**Directions for this task:** Recast every line of the entries below as a Markdown table with two columns, Row and Line, numbering the rows in order and omitting blank lines.

Text and item location entries
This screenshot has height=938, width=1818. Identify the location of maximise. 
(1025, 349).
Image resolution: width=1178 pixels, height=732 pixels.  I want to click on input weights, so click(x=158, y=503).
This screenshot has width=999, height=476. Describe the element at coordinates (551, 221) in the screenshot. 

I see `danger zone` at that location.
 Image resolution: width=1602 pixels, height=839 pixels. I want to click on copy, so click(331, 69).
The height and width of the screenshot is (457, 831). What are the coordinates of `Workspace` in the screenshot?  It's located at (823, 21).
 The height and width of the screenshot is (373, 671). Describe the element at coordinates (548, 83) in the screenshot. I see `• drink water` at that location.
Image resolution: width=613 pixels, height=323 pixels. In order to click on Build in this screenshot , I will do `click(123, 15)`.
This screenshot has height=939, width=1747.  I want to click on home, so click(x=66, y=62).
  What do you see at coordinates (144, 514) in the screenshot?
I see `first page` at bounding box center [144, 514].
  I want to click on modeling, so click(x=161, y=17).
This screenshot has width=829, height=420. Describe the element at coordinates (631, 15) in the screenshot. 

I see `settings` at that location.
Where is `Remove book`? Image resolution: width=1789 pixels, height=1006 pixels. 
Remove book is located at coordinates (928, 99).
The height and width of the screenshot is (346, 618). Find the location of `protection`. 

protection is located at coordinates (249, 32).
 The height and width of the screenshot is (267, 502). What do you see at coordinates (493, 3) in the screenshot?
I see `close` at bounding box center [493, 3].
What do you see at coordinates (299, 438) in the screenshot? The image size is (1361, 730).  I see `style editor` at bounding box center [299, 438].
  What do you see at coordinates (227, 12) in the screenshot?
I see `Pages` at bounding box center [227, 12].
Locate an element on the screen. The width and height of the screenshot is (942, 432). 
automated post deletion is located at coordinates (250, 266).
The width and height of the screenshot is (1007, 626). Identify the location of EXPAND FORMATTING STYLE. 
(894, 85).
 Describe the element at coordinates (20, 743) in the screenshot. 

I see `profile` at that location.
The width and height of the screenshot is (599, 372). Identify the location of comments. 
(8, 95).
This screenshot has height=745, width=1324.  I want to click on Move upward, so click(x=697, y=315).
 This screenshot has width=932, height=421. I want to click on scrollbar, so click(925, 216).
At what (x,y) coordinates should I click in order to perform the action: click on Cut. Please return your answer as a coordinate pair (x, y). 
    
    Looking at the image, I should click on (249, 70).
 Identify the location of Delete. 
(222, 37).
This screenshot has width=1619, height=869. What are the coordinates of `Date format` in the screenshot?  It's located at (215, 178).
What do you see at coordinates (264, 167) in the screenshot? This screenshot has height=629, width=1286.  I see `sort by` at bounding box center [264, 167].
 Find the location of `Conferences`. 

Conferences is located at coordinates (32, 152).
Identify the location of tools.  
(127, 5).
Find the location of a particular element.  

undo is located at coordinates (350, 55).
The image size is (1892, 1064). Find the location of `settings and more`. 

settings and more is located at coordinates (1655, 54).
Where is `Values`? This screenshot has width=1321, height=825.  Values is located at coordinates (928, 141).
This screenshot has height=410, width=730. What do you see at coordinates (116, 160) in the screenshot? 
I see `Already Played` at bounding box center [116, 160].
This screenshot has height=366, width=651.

**Problem solution:**
| Row | Line |
|---|---|
| 1 | This screenshot has height=938, width=1818. Identify the location of maximise.  |
| 2 | (1025, 349). |
| 3 | Image resolution: width=1178 pixels, height=732 pixels.  I want to click on input weights, so click(x=158, y=503). |
| 4 | This screenshot has width=999, height=476. Describe the element at coordinates (551, 221) in the screenshot.  |
| 5 | I see `danger zone` at that location. |
| 6 |  Image resolution: width=1602 pixels, height=839 pixels. I want to click on copy, so click(331, 69). |
| 7 | The height and width of the screenshot is (457, 831). What are the coordinates of `Workspace` in the screenshot?  It's located at (823, 21). |
| 8 |  The height and width of the screenshot is (373, 671). Describe the element at coordinates (548, 83) in the screenshot. I see `• drink water` at that location. |
| 9 | Image resolution: width=613 pixels, height=323 pixels. In order to click on Build in this screenshot , I will do `click(123, 15)`. |
| 10 | This screenshot has height=939, width=1747.  I want to click on home, so click(x=66, y=62). |
| 11 |   What do you see at coordinates (144, 514) in the screenshot? |
| 12 | I see `first page` at bounding box center [144, 514]. |
| 13 |   I want to click on modeling, so click(x=161, y=17). |
| 14 | This screenshot has width=829, height=420. Describe the element at coordinates (631, 15) in the screenshot.  |
| 15 | I see `settings` at that location. |
| 16 | Where is `Remove book`? Image resolution: width=1789 pixels, height=1006 pixels.  |
| 17 | Remove book is located at coordinates (928, 99). |
| 18 | The height and width of the screenshot is (346, 618). Find the location of `protection`.  |
| 19 | protection is located at coordinates (249, 32). |
| 20 |  The height and width of the screenshot is (267, 502). What do you see at coordinates (493, 3) in the screenshot? |
| 21 | I see `close` at bounding box center [493, 3]. |
| 22 | What do you see at coordinates (299, 438) in the screenshot? The image size is (1361, 730).  I see `style editor` at bounding box center [299, 438]. |
| 23 |   What do you see at coordinates (227, 12) in the screenshot? |
| 24 | I see `Pages` at bounding box center [227, 12]. |
| 25 | Locate an element on the screen. The width and height of the screenshot is (942, 432).  |
| 26 | automated post deletion is located at coordinates (250, 266). |
| 27 | The width and height of the screenshot is (1007, 626). Identify the location of EXPAND FORMATTING STYLE.  |
| 28 | (894, 85). |
| 29 |  Describe the element at coordinates (20, 743) in the screenshot.  |
| 30 | I see `profile` at that location. |
| 31 | The width and height of the screenshot is (599, 372). Identify the location of comments.  |
| 32 | (8, 95). |
| 33 | This screenshot has height=745, width=1324.  I want to click on Move upward, so click(x=697, y=315). |
| 34 |  This screenshot has width=932, height=421. I want to click on scrollbar, so click(925, 216). |
| 35 | At what (x,y) coordinates should I click in order to perform the action: click on Cut. Please return your answer as a coordinate pair (x, y).  |
| 36 |     Looking at the image, I should click on (249, 70). |
| 37 |  Identify the location of Delete.  |
| 38 | (222, 37). |
| 39 | This screenshot has width=1619, height=869. What are the coordinates of `Date format` in the screenshot?  It's located at (215, 178). |
| 40 | What do you see at coordinates (264, 167) in the screenshot? This screenshot has height=629, width=1286.  I see `sort by` at bounding box center [264, 167]. |
| 41 |  Find the location of `Conferences`.  |
| 42 | Conferences is located at coordinates (32, 152). |
| 43 | Identify the location of tools.   |
| 44 | (127, 5). |
| 45 | Find the location of a particular element.   |
| 46 | undo is located at coordinates (350, 55). |
| 47 | The image size is (1892, 1064). Find the location of `settings and more`.  |
| 48 | settings and more is located at coordinates (1655, 54). |
| 49 | Where is `Values`? This screenshot has width=1321, height=825.  Values is located at coordinates (928, 141). |
| 50 | This screenshot has height=410, width=730. What do you see at coordinates (116, 160) in the screenshot?  |
| 51 | I see `Already Played` at bounding box center [116, 160]. |
| 52 | This screenshot has height=366, width=651. |